DAVID THOMSON: Well, I felt that film and film studies needed a significant change in what we think directors were. I came of age in what we call the auteur period, when it seemed proper, comforting, and enjoyable to say to ourselves that films are made by directors, and that they are the equivalent of artists. Because once [the academy] had that scheme in place, we could be published, we can get tenure, we can get jobs, and we’re okay through to the end of the line. And it’s not that there isn’t great truth in the theory, but it has always been the case that films are made by a strange, hard-to-define gathering of forces and the director is just one of them. And I’ve also had the feeling, increasingly, in the last 10 years or so that directorial style is no longer observable in the same way. It made me think a change was occurring.

You have written extensively about performers and producers, giving them agency at the center of the screen. And that makes A Light in the Dark particularly interesting, because it is a book about directors from, perhaps, a post-auteurist perspective. It’s as if you’re saying, “Well, I’m not an auteurist, we’re kind of beyond all that, but nevertheless, here’s a book about a bunch of directors and, they were, in their own ways, interesting in the contributions they had to make to this collaborative enterprise.”

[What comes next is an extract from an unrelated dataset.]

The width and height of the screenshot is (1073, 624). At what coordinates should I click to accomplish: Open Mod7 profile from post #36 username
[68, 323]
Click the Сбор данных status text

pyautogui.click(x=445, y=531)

Yes. When I started to do this book, the first chapter I wrote was on Fritz Lang. In doing that, I sort of worked out that Lang in Germany is a very important figure, not just in the German film industry, but in the culture, and he makes extraordinary films. Then he goes to America, and he was never the same again. Some of the American films are quite good; a lot of them aren’t. But he’s going to be remembered for that body of films in the late ’20s and early ’30s that he did in Germany. Somehow, he was able to assert himself in that situation, and I’m interested in directors who assert themselves. The thing I learned from being on the edges of the business in this country was that there were certain people who could persuade everyone else that they were in charge, because they had a vision. I don’t think they always did have a vision, but they had the confidence or the arrogance, whatever you want to call it, to assert that.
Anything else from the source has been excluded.